You can also look at the logs for the pod called nmi-XXXXX. This is the one that is responsible for intercepting and proxying the requests to the token issuer endpoint. This will tell you if it has problems to locate your assigned identity etc. Looking at these logs will generate a response similar to

kubectl logs nmi-p8dnm
time="2020-01-25T09:55:08Z" level=warning msg="parameter resource cannot be empty" req.method=GET req.path=/metadata/identity/oauth2/token req.remote=10.244.0.9
time="2020-01-25T09:55:08Z" level=info msg="Status (400) took 58500 ns" req.method=GET req.path=/metadata/identity/oauth2/token req.remote=10.244.0.9
time="2020-01-25T09:55:08Z" level=info msg="matched identityType:0 clientid:e074##### REDACTED #####0f68 resource:https://storage.azure.com/" req.method=GET req.path=/metadata/identity/oauth2/token req.remote=10.244.0.9
time="2020-01-25T09:55:08Z" level=info msg="Status (200) took 350698785 ns" req.method=GET req.path=/metadata/identity/oauth2/token req.remote=10.244.0.9

As you can see, it logs every HTTP request with status codes and messages. In the above logs, there is first a problem, an HTTP 400, and then a successful HTTP 200. I must have made some identity changes between those calls…

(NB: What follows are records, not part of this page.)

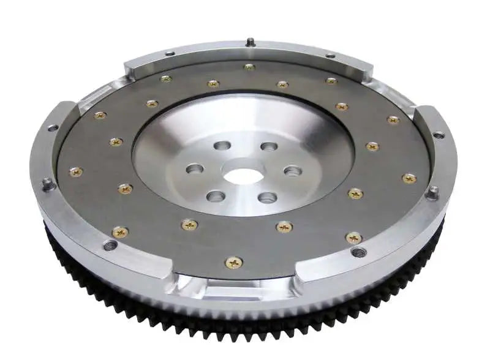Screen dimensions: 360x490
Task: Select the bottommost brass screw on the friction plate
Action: tap(234, 262)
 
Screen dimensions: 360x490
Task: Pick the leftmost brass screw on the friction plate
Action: tap(76, 172)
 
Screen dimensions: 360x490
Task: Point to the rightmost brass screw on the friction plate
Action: tap(409, 178)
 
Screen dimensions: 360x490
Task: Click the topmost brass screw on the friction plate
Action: tap(249, 67)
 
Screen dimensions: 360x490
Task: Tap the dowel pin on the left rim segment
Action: tap(47, 183)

That’s it! That should be most of the things you need to know if you want to get started with using Azure managed identities from your pods. There are still some small things I haven’t covered, like having bindings only work within a specific namespace and such. But once you have understood the parts I just covered, you are good to go and look at the more complicated scenarios. Not that there seems to be a lot more you can do at the moment.